We implemented a mechanism that will allow you to safely drain a bare-metal node without losing the VM workload. After running a drain command the VMs running on the node along with their workload will be evicted to different nodes.

More details on the eviction implementation can be found here.

Remember, the responsibility of making sure that the workload can be evicted lies on you. Invalid PodDisruptionBudget configuration may block the eviction.

Additionally consider skipEvictionAfter parameter of Machine Controller that sets the timeout for workload eviction. Once exceeded, the VMs will simply be deleted.

I discovered a DNS collision on my cluster. Why does it happen?

Usually it happens when both infrastructure and user clusters points to the same address of NodeLocal DNS Cache servers, even if they have separate server instances running.

Let us imagine that:

On the infrastructure cluster there is a running NodeLocal DNS Cache under 169.254.20.10 address.
Then we create a new user cluster, start a few Virtual Machines that finally gives a fully functional k8s cluster that runs on another k8s cluster.
Next we observe that on the user cluster there is another NodeLocal DNS Cache that has the same 169.254.20.10 address.
Since Virtual Machine can have access to subnets on the infra and user clusters (depends on your network policy rules) having the same address of DNS cache leads to conflict.

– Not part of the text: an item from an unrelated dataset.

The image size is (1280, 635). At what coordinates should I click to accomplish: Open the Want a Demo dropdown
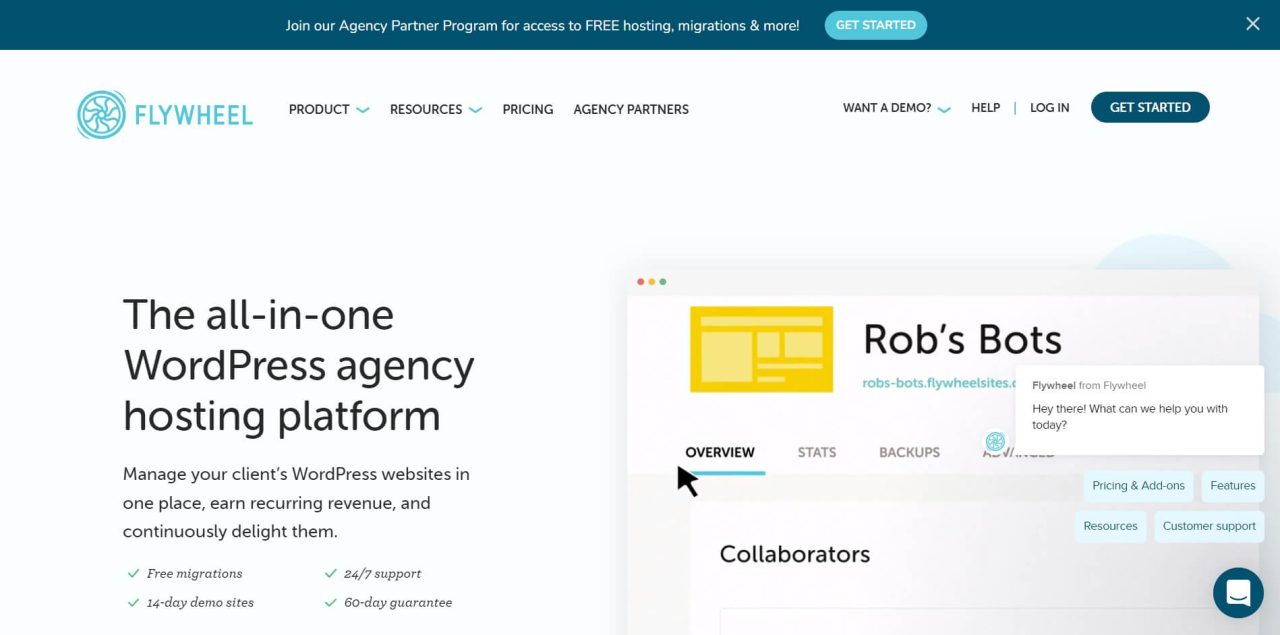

One way to prevent that situation is to set a dnsPolicy and dnsConfig rules that Virtual Machines do not copy DNS configuration from their pods and points to different addresses.

Follow Configure KKP With KubeVirt to learn how set DNS config correctly.

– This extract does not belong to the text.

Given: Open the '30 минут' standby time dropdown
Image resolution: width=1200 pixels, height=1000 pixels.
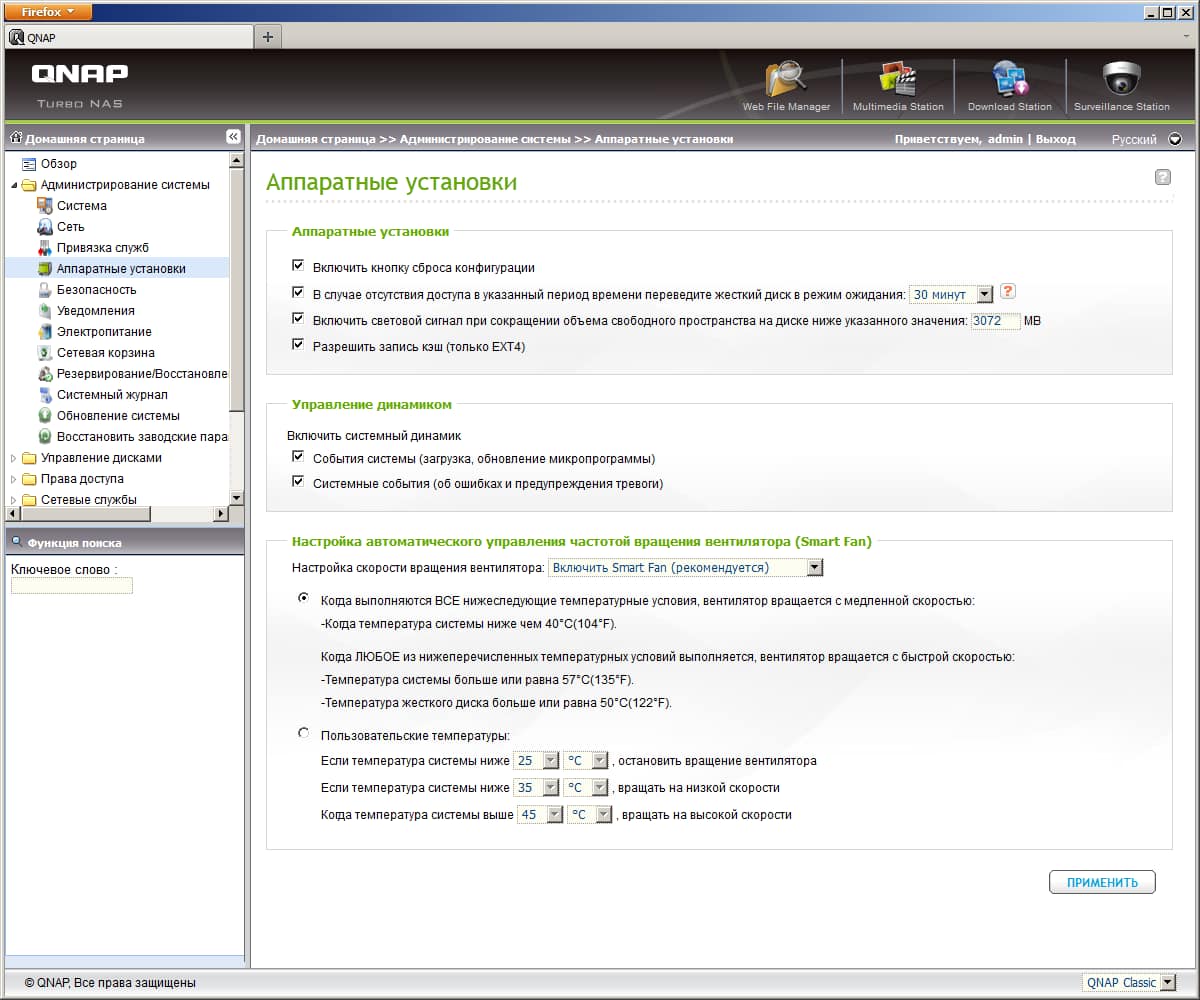Looking at the screenshot, I should pos(951,294).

I created a load balancer service on a user cluster but services outside cannot reach it.

In most cases it is due to cluster-isolation network policy that is deployed as default on each user cluster. It only allows in-cluster communication. You should adjust network rules to your needs by adding customNetworkPolicies configuration).

For instance, if you need to allow all ingress traffic from 10.200.10.0/24 CIDR to each user cluster then you would have to set:

customNetworkPolicies:
  - name: allow-external-traffic
    spec:
      policyTypes:
        - Ingress
      ingress:
        - from:
          - ipBlock:
            cidr: 10.200.10.0/24

Known Issues

Support of Block Volume Mode

Currently, the KubeVirt CSI driver does not support volumes with block mode therefore you should avoid using this option to mount a PVC to a user cluster.

Topology Constrained Storage

Due to the issue, it is not recommended to use local or any storage that is constrained by some topology. You can find more details in the linked issue.

Migration from KKP 2.21

Kubermatic Virtualization graduates to GA from KKP 2.22! On the way, we have changed many things that improved our implementation of KubeVirt Cloud Provider.

Just to highlight the most important:

Safe Virtual Machine workload eviction has been implemented.
Virtual Machine templating is based on InstanceTypes and Preferences.
KubeVirt CSI controller has been moved to control plane of a user cluster.
Users can influence scheduling of VMs over topology spread constraints and node affinity presets.
KubeVirt Cloud Controller Manager has been improved and optimized.
Cluster admin can define the list of supported OS images and initialized storage classes.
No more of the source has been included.